En ce qui concerne la décision refusant un délai de départ volontaire :
6. Aux termes de l'article L. 251-3 du code de l'entrée et du séjour des étrangers et du droit d'asile : " Les étrangers dont la situation est régie par le présent livre disposent, pour satisfaire à l'obligation qui leur a été faite de quitter le territoire français, d'un délai de départ volontaire d'un mois à compter de la notification de la décision. / L'autorité administrative ne peut réduire le délai prévu au premier alinéa qu'en cas d'urgence et ne peut l'allonger qu'à titre exceptionnel ".
7. Pour motiver la décision refusant à M. A... un délai de départ volontaire, le préfet s'est borné, dans son arrêté attaqué, à se référer aux raisons pour lesquelles il a estimé que l'intéressé pouvait, en vertu tant du 1° que du 2° de l'article L. 251-1 du code de l'entrée et du séjour des étrangers et du droit d'asile, faire l'objet d'une obligation de quitter le territoire français, sans préciser, notamment, s'il a estimé que le refus d'un délai de départ volontaire répondait à un cas d'urgence. La décision refusant un délai de départ volontaire est ainsi insuffisamment motivée.

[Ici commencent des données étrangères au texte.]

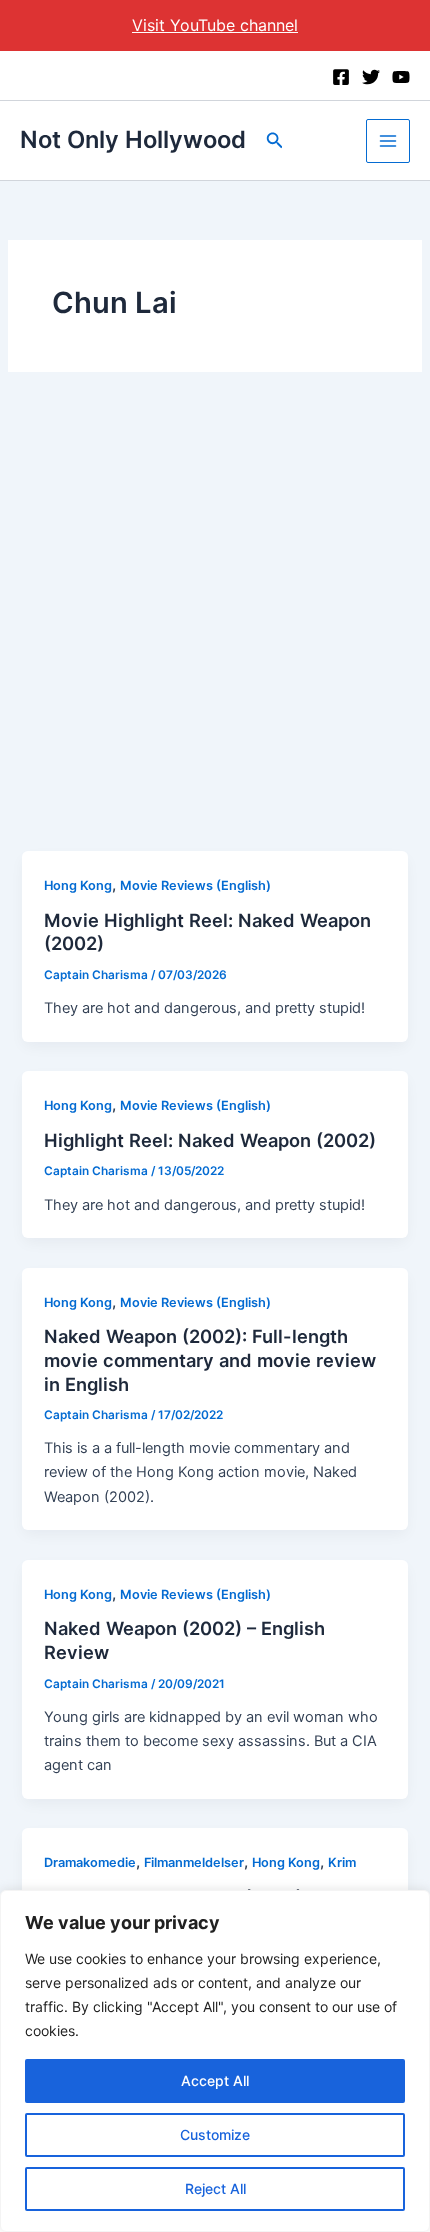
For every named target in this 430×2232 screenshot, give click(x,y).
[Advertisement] (215, 626)
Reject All (215, 2188)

En ce qui concerne la décision interdisant pendant deux ans la circulation sur le territoire français :
8. Aux termes de l'article L. 251-4 du code de l'entrée et du séjour des étrangers et du droit d'asile : " L'autorité administrative peut, par décision motivée, assortir la décision portant obligation de quitter le territoire français édictée sur le fondement des 2° ou 3° de l'article L. 251-1 d'une interdiction de circulation sur le territoire français d'une durée maximale de trois ans ". L'article L. 251-6 du même code dispose que sont applicables à l'interdiction de circulation sur le territoire français les dispositions du sixième alinéa de l'article L. 251-1, aux termes desquelles : " L'autorité administrative compétente tient compte de l'ensemble des circonstances relatives à leur situation, notamment la durée du séjour des intéressés en France, leur âge, leur état de santé, leur situation familiale et économique, leur intégration sociale et culturelle en France, et l'intensité des liens avec leur pays d'origine. "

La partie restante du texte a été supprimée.